Instead of Shaun of the Dead, Love Actually and Bridget Jones Diary.
To start you off:
Taxi Driver
Run fat boy run.
https://en.wikipedia.org/wiki/Them! - The 50s mutant ant film.
Haven't seen that since I was a kid.
They let you into the cinema?
Doctor X, the 1932 Lionel Atwill film. The only one of the films referenced in Science Fiction, Double Feature that I haven't tracked down.
All those old British war/post-war black and white films:
It Always Rains on Sunday, October Man, Pool of London, The Man in the White Suit, Brief Encounter, Mandy, Brighton Rock, Great Expectations, Pink String and Sealing Wax, So Long at the Fair, The Square Ring, Kind Hearts and Coronets, The Lavender Hill Mob, Gaslight, Dead of Night, Saraband for Dead Lovers, The Bad Lord Byron.
It is a rainy afternoon during the school holidays or a Sunday afternoon some time in about 1978. The trees sway, the rain steadily falls and the light darkens. This is just what the doctor ordered.
It's funny isn't it. Black and white WW2 films used to be a mainstay of daytime programming.
Not so much anymore. I can't really say I'm that sad about it though.

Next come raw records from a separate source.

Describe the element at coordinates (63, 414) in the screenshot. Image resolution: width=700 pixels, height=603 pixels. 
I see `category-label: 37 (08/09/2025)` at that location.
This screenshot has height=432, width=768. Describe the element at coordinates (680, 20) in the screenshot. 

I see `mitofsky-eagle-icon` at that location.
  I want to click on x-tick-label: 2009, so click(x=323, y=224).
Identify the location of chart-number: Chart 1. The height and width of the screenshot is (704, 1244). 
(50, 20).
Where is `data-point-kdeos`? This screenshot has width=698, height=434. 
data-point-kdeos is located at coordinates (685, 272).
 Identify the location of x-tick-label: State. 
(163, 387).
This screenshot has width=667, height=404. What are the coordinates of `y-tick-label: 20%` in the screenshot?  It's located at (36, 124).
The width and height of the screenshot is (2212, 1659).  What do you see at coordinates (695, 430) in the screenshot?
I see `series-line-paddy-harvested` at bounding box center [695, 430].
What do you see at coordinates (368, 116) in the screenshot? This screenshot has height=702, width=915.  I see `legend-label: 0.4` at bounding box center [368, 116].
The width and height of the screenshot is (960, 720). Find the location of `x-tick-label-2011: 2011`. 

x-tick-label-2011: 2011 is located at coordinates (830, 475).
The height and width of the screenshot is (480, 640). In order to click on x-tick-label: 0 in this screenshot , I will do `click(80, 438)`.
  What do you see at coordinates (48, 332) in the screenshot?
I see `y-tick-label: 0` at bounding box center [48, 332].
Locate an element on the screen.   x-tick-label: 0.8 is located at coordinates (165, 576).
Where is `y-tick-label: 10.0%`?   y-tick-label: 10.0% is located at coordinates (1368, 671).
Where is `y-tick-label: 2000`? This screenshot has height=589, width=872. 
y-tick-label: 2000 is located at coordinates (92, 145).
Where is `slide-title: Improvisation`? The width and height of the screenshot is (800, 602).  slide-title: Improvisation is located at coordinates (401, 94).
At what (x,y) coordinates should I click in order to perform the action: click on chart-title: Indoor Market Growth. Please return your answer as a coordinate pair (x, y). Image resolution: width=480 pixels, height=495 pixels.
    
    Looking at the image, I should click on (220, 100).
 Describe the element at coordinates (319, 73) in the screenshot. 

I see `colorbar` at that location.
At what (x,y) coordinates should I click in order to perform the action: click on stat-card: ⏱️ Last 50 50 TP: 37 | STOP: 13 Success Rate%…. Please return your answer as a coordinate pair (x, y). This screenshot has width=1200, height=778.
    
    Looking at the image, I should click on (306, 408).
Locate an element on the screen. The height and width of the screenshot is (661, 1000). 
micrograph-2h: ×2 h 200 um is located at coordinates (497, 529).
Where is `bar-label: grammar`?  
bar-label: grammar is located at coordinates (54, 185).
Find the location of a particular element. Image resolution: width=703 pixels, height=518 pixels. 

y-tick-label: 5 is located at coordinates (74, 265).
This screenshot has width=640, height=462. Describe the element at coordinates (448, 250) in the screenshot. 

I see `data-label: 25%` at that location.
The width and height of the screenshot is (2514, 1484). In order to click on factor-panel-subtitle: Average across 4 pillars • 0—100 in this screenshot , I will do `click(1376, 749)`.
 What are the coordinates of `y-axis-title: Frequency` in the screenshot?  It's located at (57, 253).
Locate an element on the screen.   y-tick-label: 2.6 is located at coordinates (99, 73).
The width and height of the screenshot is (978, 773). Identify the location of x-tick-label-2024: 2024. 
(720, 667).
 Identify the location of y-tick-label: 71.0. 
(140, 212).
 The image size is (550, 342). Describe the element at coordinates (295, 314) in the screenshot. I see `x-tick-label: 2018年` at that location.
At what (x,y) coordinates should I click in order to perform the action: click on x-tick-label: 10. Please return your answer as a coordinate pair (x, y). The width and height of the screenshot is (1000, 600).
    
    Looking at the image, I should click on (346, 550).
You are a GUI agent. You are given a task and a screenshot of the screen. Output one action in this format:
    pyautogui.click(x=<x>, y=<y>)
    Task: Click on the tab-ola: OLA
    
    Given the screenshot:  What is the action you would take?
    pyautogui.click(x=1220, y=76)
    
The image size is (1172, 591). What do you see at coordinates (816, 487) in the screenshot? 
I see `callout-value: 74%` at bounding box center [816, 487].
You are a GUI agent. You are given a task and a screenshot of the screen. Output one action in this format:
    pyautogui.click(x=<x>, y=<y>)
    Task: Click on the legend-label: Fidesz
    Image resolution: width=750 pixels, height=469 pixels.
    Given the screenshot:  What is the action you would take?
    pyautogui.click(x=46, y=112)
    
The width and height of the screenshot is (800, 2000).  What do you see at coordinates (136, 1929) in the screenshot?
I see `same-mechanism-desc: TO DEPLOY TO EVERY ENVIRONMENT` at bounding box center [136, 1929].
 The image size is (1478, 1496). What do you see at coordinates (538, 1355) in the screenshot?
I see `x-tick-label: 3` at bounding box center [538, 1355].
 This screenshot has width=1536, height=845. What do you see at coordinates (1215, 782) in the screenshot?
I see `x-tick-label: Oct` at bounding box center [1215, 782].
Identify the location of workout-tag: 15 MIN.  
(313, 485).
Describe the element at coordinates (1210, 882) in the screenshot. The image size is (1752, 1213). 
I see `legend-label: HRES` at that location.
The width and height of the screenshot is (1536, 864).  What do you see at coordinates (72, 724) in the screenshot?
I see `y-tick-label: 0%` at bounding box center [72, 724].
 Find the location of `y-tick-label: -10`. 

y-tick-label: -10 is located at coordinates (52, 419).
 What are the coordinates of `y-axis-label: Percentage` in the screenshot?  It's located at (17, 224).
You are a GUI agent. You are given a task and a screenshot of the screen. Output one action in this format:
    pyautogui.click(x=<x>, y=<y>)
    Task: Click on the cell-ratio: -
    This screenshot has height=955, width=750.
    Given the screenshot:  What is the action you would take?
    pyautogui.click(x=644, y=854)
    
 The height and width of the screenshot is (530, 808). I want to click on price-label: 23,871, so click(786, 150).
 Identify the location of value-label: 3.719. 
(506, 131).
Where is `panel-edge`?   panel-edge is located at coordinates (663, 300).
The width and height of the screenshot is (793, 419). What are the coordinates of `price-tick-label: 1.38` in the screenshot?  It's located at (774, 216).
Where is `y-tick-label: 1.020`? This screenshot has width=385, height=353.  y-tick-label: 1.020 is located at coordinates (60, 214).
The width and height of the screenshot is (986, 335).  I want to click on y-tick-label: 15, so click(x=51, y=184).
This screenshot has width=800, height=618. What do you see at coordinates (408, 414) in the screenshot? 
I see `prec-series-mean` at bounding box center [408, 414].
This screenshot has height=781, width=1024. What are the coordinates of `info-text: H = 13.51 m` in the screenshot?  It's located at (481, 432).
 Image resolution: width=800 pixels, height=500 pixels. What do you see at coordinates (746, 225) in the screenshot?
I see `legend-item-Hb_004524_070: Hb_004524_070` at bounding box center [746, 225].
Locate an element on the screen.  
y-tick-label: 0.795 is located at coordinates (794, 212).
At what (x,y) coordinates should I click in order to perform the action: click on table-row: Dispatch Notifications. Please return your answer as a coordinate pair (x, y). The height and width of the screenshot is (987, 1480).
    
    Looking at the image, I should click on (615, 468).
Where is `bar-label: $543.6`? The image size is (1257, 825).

The BBC should show Ring of Fire again:
https://en.wikipedia.org/wiki/Ring_of_Fire:_An_Ind
onesian_Odyssey
Nice.
A Cheech & Chong retrospective would be a break from the norm.
Animal Farm.
Mandy was on a month or so ago. There's a Freeview channel that shows a lot of b&w 1950s UK stuff.
I'd be interested to see a couple of old films with famous theme music and perhaps little else:
A Summer Place (actually I saw that in the early 1960s)and Unchained.
Theme.
From A Summer Place.
From A Summer Plaaace.
The theme from A Summer Place.
I've seen Badlands on tv at least twice, but certainly not recently.